WHAT IS BEING ASKED:
Wherever the word "Task" shows up in the data, report the line it sits in.

GIVEN ENTRIES:
=== Section Start ===

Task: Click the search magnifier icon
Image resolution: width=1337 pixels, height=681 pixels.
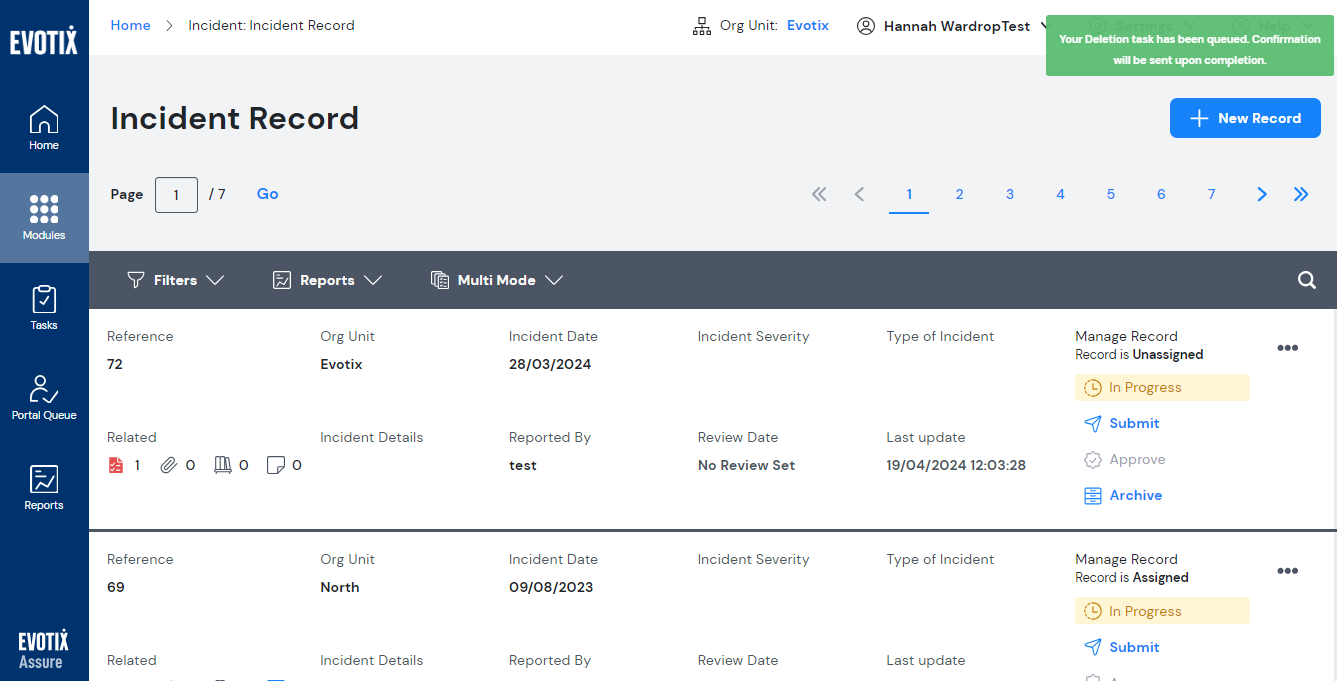Action: (1306, 280)
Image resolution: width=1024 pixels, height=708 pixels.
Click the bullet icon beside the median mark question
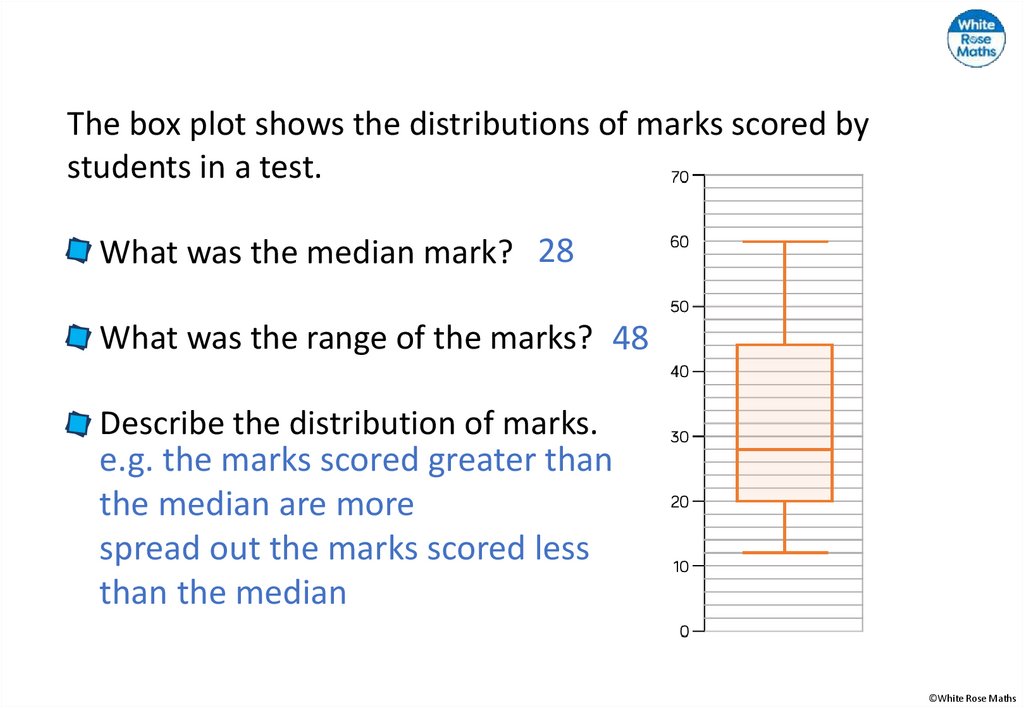(x=78, y=251)
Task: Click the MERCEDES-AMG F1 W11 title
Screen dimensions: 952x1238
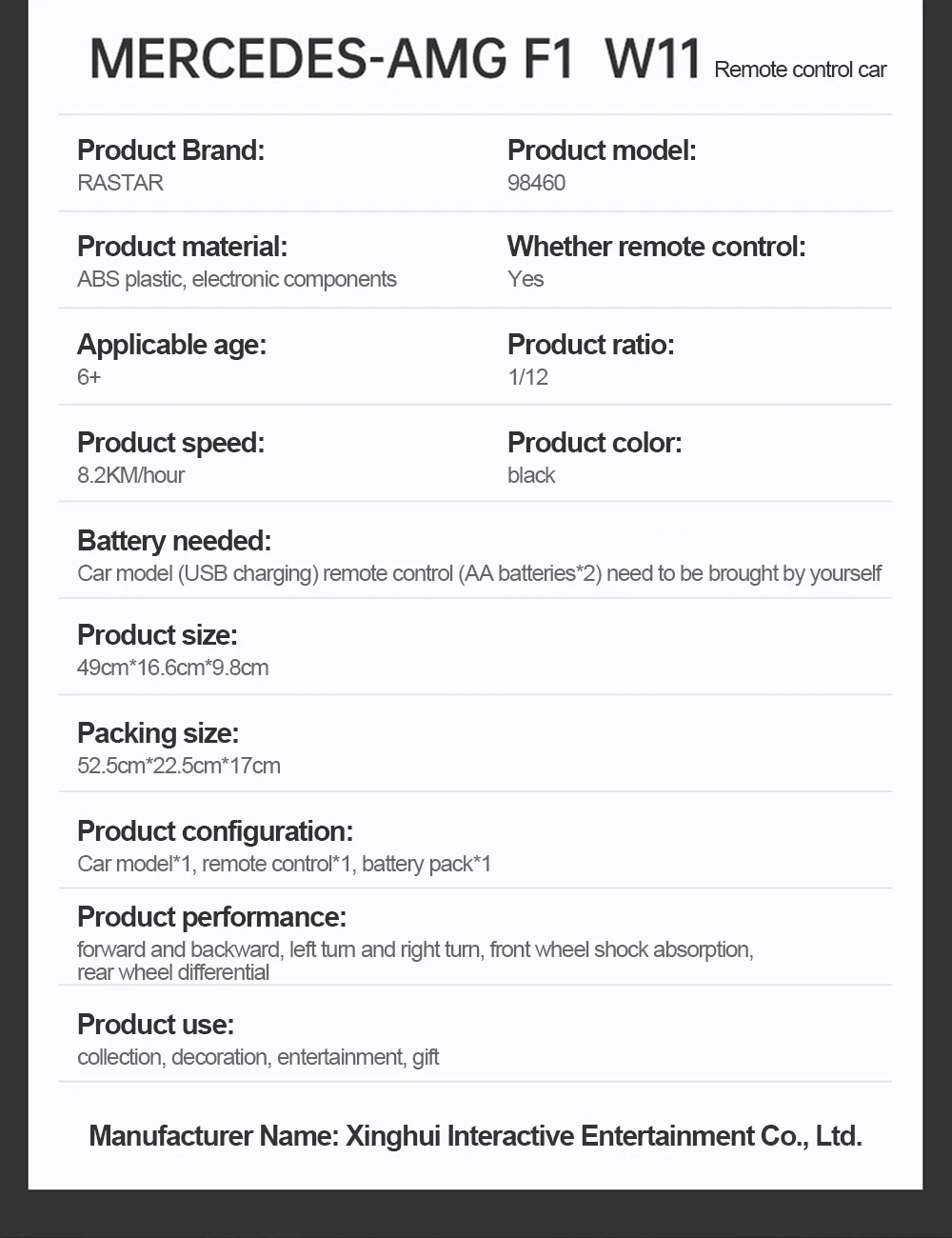Action: pos(395,59)
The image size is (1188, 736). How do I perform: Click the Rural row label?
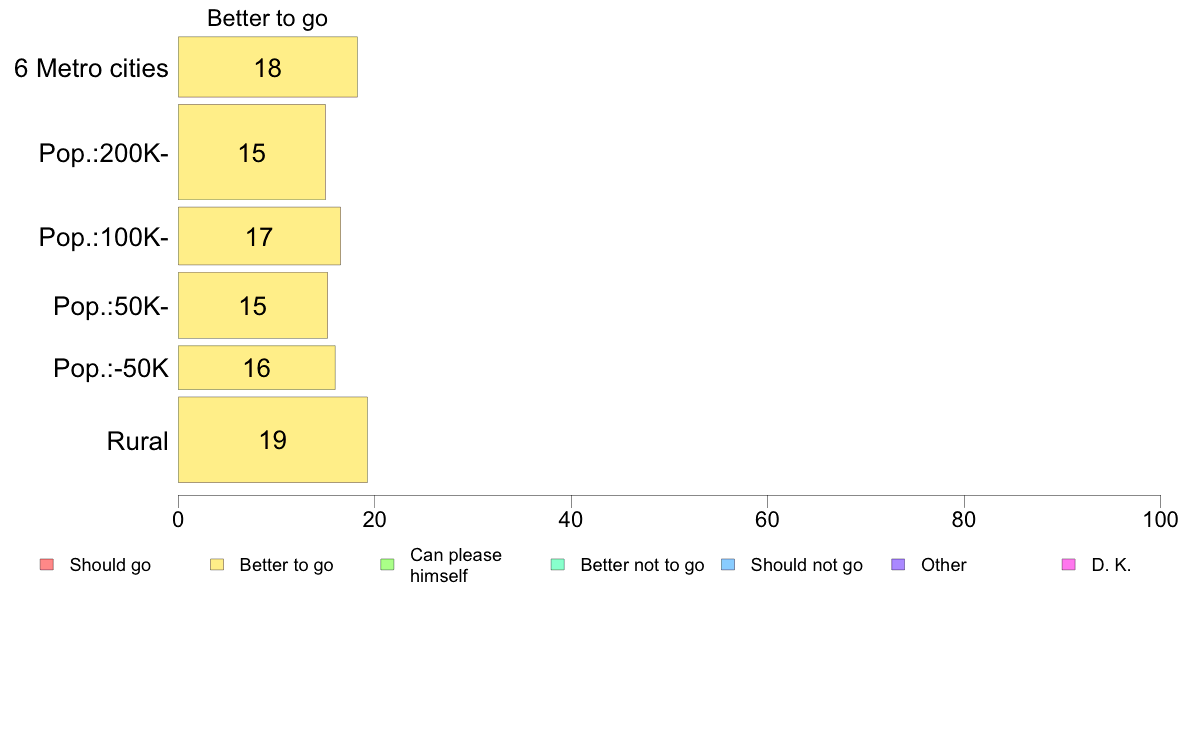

=== Section End ===

EXERCISE OUTPUT:
Task: Click the search magnifier icon
Task: Click the MERCEDES-AMG F1 W11 title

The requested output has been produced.